たしかにオスカルの運命は過酷だが……過酷という点では、あの方の運命も変わ
りないのかもしれない。女性として最高の栄誉を与えられ、富も尊敬も一身に集
めていながら、それらのものは決してあの方の心を満たすことはできない。本当
は情にもろく、素朴で素直な女性だというのに、いつも堅苦しい女王の仮面を被
って、正直な感情を表に出すことさえ許されない。ポリニャック夫人があの方に
取り入ることが出来たのも、あの方のそんな寂しさをうまく利用できたからだ。
それが分かっていながら、自分はあの方のすぐそばにいてあの方を守って差し上
げることさえできない……。
 「フェルゼン?」
 「あ? ああ、すまない。

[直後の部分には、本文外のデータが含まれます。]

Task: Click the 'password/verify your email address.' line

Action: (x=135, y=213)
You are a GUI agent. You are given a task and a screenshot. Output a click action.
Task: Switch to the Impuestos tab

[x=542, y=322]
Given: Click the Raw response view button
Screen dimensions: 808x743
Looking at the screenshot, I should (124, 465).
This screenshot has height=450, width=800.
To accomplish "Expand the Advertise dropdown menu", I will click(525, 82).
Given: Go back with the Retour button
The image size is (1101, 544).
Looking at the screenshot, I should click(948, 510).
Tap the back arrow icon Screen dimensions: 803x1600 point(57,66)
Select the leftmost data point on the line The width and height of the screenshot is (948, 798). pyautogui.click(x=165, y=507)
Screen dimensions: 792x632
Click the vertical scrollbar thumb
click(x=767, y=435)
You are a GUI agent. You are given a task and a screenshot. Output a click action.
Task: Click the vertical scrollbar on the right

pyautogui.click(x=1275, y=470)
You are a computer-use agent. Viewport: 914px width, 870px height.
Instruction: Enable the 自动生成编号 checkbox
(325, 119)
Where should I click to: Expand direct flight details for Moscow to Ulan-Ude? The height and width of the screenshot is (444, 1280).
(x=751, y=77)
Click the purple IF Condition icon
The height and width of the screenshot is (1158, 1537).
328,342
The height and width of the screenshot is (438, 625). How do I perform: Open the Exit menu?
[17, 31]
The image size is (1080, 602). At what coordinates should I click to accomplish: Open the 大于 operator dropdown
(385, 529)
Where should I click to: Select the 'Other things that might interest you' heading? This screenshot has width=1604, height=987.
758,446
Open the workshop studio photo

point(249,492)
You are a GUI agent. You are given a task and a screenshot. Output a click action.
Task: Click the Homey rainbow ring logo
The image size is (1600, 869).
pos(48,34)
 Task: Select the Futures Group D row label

少し考えごとをしてしまった」
 そういって彼はふたたび微笑んだが、その微笑みからはどこか寂しげな陰が感
じられた。何も聞かなくても、フェルゼンの心がどこにあるのか、オスカルには
分かりすぎるほど分かっていた。それでも自分に注がれていた彼の優しいまなざ
しがふと遠くに逸れ、自分を通り越して遙かかなたへと向けられるのを目の当た
りにして、オスカルは言いようのない寂寥と失望を感じずにはいられなかった。